Understanding Chronic Pain in Pediatric Sickle Cell Disease: Insights from a Retrospective Chart Review

Abstract

Background:

Sickle cell disease (SCD) is an inherited blood condition characterized by abnormally shaped red blood cells that can obstruct blood flow, often leading to painful vaso-occlusive crises. While the current standard of care utilizes opioid-based strategies to manage acute pain, the development and diagnosis of chronic pain remains poorly understood, particularly in pediatric populations. This study aims to understand the prevalence of chronic pain in pediatric patients with SCD at a single institution.

Methods:

A retrospective chart review was conducted of children with a confirmed diagnosis of SCD who received care at Riley Children’s Hospital Sickle Cell Clinic between January 1 and December 31, 2024. Data were extracted from the electronic medical record. This study was approved by Indiana University's Institutional Review Board.

Results:

A total of 441 unique patient charts were reviewed. Twenty-nine were excluded due to being less than 1 year old or not being seen during the study period. Most patients had the Hb SS-genotype (58%) and nearly half (48%) were female. Of the 412 unique patients reviewed, only 16 had an established diagnosis of chronic pain, with an average age of 17 years (SD +/- 2.4).
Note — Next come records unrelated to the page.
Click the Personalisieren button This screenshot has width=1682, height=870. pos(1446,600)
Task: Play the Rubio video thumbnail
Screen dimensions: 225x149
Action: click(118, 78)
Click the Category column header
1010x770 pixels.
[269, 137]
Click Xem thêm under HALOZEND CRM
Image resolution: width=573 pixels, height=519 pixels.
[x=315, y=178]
Fifteen of the 412 patients had 3 or more hospitalizations in a year, 12 of whom did not have a diagnosis of chronic pain. Five had 6 or more opioid prescriptions in 12 months. Similar to the larger cohort, most had Hb SS and about half were female. However, the average age of this cohort was younger (13 years +/- 4.6 years).

Conclusion:

These findings reveal a notable discrepancy between clinical indicators of high pain burden and formal recognition of chronic pain in pediatric patients with SCD, suggesting under-recognition of chronic pain in younger individuals leading to delay in appropriate treatment.